Skip to main content
← All posts

Building PDF Report Engines with Rust and LaTeX

by Royce Carbowitz
Infrastructure
Rust
LaTeX
AWS Lambda

Every SaaS platform eventually hits the moment where someone asks “can we get this as a PDF?” It might be a client who needs a formatted deliverable for their stakeholders. It might be a compliance requirement that demands archival-quality documents. It might be a sales team that wants to attach branded reports to proposals. Whatever the trigger, PDF generation is one of those capabilities that sounds simple until you actually try to build it at production quality.

At Pinpoint, our QA testing platform, the ask was concrete: teams running security and regression tests needed professional reports they could hand to clients and executives. These reports had to carry the Pinpoint brand, include detailed severity tables, render consistently across every PDF viewer, and handle anything from a single-bug finding to a consolidated report spanning hundreds of issues. Browser-based PDF generation using tools like Puppeteer or wkhtmltopdf was never going to meet our quality bar.

I built our report engine using Rust for the orchestration layer and LuaLaTeX for the typesetting, running the entire pipeline inside AWS Lambda. This post covers the architectural decisions behind that choice, the template management patterns that make branded reports maintainable, the hardest problems you will encounter in server-side PDF generation, and the real-world results this approach has delivered.

Why Generate PDF Reports Server-Side Instead of Client-Side?

## Complete the following
**A.** Please decide whether each statement agrees with the PDF report engine post, answering yes or no and quoting the deciding words: (i) Rust handles the typesetting of the reports; (ii) the whole pipeline runs inside AWS Lambda; (iii) Puppeteer was chosen to generate the PDFs.
**B.** According to the PDF report engine post, why did Pinpoint need a report engine? Answer in one to three sentences.
**C.** Quote the PDF report engine post from "I built our" up to and including "approach has delivered.".
The listing is not needed here.

## Listed entries
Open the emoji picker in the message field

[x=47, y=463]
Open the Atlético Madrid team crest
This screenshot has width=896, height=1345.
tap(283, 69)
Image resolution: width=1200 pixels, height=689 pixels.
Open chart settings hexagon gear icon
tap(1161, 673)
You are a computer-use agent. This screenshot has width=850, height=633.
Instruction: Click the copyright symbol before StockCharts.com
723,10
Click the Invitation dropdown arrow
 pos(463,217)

--

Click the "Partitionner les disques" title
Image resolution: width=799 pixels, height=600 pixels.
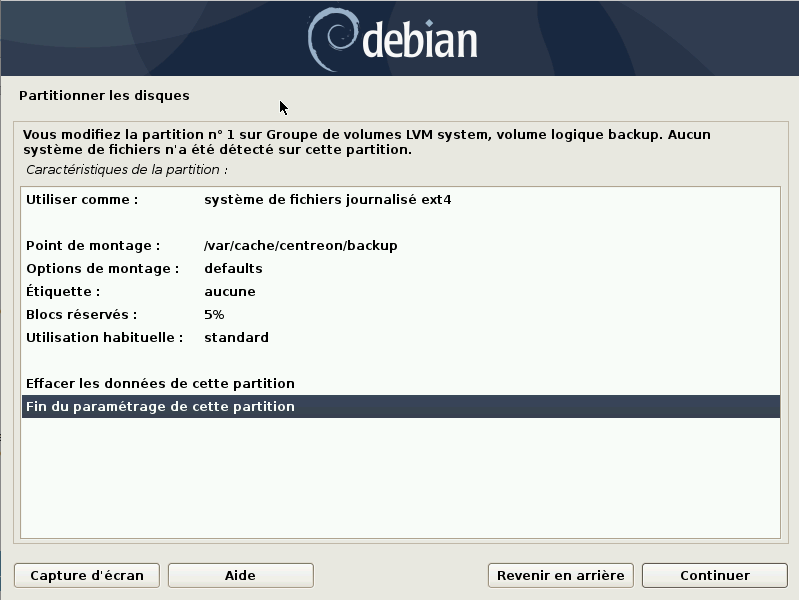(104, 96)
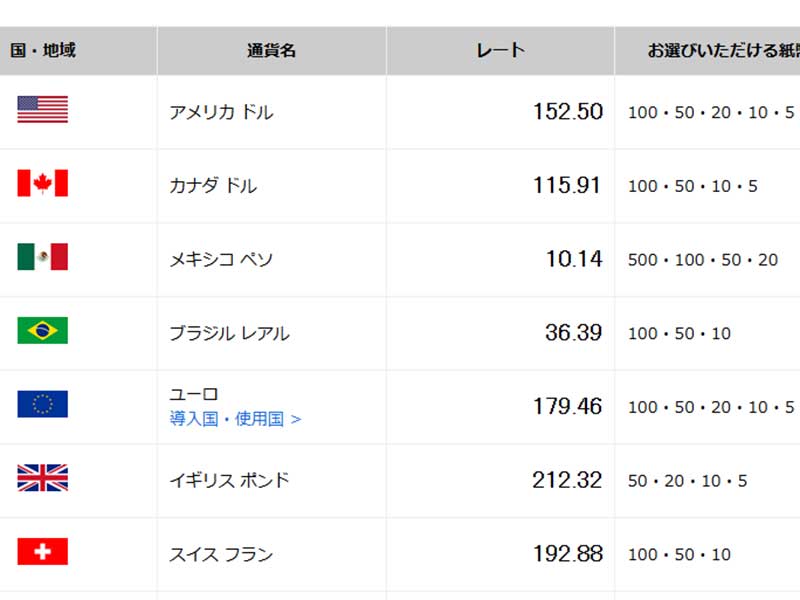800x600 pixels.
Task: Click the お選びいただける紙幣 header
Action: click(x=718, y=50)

## The results
**A.**
(i) No: "Rust for the orchestration layer and LuaLaTeX for the typesetting"
(ii) Yes: "running the entire pipeline inside AWS Lambda"
(iii) No: "Browser-based PDF generation using tools like Puppeteer or wkhtmltopdf was never going to meet our quality bar."

**B.** Teams running security and regression tests on Pinpoint needed professional reports they could hand to clients and executives. The reports had to carry the Pinpoint brand, include detailed severity tables, render consistently across every PDF viewer, and cover anything from a single bug to hundreds of issues.

**C.**
I built our report engine using Rust for the orchestration layer and LuaLaTeX for the typesetting, running the entire pipeline inside AWS Lambda. This post covers the architectural decisions behind that choice, the template management patterns that make branded reports maintainable, the hardest problems you will encounter in server-side PDF generation, and the real-world results this approach has delivered.